How many lines in the listing below contain the string "preset"? Case counts, and the reply should be the number alone.

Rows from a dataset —
###
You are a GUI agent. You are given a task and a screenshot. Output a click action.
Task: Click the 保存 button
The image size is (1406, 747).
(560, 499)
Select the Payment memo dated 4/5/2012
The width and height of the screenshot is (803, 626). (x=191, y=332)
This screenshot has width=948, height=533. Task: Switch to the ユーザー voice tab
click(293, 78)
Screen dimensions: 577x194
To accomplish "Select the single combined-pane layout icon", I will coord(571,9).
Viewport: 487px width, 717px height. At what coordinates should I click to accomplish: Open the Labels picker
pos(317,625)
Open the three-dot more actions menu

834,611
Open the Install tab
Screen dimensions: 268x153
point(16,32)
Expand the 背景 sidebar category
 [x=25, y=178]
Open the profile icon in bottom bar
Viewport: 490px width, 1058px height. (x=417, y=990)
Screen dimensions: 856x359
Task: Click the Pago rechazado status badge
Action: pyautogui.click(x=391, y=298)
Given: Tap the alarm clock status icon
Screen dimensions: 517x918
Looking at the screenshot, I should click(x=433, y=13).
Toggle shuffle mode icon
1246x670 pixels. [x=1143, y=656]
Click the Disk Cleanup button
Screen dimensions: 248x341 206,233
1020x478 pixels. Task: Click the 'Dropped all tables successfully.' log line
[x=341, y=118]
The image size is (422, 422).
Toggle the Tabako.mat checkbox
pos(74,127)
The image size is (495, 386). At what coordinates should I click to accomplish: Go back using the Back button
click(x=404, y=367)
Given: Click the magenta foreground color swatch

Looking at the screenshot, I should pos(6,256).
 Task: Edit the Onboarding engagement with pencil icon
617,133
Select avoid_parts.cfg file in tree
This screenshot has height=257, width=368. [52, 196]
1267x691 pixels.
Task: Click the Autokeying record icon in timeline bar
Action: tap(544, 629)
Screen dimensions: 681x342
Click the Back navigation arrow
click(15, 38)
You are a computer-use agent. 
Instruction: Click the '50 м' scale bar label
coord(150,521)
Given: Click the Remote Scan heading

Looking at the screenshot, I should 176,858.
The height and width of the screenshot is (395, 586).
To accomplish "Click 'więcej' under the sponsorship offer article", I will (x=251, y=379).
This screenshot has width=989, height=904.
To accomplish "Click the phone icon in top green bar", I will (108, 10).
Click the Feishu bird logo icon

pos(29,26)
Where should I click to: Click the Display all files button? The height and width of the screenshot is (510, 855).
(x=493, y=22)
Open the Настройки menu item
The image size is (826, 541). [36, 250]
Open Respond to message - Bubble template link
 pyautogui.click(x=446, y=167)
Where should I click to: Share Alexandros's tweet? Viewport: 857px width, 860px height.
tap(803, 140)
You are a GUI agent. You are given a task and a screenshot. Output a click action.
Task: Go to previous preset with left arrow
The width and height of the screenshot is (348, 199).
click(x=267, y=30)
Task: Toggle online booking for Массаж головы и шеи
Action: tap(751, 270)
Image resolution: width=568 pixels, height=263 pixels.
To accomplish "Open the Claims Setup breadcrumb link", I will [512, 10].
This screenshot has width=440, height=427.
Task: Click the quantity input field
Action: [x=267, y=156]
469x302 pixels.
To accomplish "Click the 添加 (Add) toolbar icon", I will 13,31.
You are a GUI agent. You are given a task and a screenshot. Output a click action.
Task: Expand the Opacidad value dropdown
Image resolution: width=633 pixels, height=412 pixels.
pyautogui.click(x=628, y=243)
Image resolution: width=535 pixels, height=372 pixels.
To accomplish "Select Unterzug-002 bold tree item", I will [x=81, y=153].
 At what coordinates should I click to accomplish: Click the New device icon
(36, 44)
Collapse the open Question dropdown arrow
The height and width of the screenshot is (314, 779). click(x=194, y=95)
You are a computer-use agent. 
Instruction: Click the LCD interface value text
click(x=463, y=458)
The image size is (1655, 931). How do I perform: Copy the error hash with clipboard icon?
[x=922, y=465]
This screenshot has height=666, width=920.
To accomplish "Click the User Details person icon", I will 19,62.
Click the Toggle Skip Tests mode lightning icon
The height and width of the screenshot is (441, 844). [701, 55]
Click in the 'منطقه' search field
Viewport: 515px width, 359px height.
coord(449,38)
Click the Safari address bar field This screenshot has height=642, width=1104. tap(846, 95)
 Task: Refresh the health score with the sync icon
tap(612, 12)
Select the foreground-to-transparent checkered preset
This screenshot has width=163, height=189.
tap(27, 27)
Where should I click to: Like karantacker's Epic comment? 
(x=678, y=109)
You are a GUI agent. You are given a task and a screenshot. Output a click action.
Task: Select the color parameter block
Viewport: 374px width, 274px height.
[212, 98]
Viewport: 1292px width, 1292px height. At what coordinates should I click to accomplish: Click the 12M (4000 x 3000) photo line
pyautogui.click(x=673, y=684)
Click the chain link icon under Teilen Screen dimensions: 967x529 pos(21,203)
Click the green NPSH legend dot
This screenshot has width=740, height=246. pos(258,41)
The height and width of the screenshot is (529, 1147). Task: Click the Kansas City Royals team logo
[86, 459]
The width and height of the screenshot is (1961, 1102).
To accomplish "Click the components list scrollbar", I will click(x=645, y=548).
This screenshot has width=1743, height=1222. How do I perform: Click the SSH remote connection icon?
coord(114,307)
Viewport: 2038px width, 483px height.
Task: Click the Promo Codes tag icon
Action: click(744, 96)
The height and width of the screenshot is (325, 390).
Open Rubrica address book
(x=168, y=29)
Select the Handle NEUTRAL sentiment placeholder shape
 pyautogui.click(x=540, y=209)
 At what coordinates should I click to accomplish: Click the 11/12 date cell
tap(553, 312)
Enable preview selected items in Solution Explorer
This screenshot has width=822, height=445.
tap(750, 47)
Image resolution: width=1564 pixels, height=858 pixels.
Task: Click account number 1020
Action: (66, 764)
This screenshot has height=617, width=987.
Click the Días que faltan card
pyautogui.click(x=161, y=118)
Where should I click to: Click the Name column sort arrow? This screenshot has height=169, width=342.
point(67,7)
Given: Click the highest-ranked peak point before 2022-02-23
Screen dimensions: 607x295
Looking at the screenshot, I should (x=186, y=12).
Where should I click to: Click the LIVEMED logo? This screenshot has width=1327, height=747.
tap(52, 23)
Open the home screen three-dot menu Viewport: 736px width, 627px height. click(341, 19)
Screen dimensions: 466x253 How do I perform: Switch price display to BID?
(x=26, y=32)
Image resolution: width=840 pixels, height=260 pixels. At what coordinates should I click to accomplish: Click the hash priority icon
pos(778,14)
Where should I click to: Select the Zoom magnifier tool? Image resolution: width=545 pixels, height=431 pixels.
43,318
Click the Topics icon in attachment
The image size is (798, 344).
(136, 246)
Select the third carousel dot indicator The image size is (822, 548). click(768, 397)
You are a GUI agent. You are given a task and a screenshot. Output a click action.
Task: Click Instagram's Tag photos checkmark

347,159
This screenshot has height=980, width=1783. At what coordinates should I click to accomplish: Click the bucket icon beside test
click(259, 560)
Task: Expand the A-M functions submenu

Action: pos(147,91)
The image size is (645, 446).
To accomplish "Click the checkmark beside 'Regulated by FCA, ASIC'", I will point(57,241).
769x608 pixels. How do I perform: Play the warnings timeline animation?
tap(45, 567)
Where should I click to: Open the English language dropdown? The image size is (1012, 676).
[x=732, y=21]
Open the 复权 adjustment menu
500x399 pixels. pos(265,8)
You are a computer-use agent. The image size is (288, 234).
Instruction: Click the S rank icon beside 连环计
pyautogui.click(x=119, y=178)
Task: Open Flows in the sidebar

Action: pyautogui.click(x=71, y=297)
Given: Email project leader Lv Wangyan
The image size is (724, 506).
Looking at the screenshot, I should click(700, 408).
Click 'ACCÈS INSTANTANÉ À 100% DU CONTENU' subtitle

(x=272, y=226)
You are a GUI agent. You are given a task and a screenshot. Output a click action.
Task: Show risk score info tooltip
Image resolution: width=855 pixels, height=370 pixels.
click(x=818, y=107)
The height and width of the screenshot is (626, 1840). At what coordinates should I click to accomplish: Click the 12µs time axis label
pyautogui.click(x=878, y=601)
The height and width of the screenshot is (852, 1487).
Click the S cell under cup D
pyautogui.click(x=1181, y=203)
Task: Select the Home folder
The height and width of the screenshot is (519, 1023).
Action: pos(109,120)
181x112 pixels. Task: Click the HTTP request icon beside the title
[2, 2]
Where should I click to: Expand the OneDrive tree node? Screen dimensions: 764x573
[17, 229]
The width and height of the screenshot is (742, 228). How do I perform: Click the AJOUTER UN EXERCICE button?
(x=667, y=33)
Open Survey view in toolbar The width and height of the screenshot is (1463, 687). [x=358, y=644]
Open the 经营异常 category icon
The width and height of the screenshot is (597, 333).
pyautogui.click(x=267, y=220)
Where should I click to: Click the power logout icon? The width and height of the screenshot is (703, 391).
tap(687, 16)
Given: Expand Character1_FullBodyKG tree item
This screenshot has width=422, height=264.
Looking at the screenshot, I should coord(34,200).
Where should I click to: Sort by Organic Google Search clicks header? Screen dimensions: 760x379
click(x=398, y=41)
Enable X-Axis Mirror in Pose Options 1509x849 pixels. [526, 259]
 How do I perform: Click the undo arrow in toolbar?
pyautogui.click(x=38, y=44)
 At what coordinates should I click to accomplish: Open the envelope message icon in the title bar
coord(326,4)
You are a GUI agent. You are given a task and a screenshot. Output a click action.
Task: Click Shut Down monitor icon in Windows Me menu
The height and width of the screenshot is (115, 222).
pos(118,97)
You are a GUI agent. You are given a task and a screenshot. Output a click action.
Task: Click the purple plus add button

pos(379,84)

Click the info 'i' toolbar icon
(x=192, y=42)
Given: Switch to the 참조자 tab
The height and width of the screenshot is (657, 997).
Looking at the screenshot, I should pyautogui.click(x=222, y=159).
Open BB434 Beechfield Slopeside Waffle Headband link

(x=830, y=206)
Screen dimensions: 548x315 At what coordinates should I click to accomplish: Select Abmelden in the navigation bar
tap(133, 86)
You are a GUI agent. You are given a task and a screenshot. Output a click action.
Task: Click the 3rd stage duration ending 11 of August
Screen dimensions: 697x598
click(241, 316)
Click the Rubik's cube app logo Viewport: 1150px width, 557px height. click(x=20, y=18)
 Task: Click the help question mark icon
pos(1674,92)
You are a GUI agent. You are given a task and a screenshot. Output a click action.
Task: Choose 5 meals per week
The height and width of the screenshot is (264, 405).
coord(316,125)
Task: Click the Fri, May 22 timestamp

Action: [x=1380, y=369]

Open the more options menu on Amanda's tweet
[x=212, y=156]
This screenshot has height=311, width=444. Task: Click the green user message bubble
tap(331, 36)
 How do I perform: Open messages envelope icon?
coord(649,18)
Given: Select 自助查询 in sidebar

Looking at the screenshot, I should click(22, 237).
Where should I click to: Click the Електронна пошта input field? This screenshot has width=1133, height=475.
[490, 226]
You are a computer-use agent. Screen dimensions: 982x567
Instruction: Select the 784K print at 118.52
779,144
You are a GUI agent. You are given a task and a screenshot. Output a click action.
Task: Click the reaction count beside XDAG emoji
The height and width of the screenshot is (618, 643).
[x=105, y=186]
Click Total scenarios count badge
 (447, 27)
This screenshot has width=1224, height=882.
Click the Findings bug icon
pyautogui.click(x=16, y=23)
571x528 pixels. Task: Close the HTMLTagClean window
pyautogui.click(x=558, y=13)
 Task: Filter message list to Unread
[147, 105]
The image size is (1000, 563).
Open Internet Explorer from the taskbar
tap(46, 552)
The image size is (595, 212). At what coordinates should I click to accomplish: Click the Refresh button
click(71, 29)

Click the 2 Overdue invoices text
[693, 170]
###
REPLY TO THE EXERCISE — 2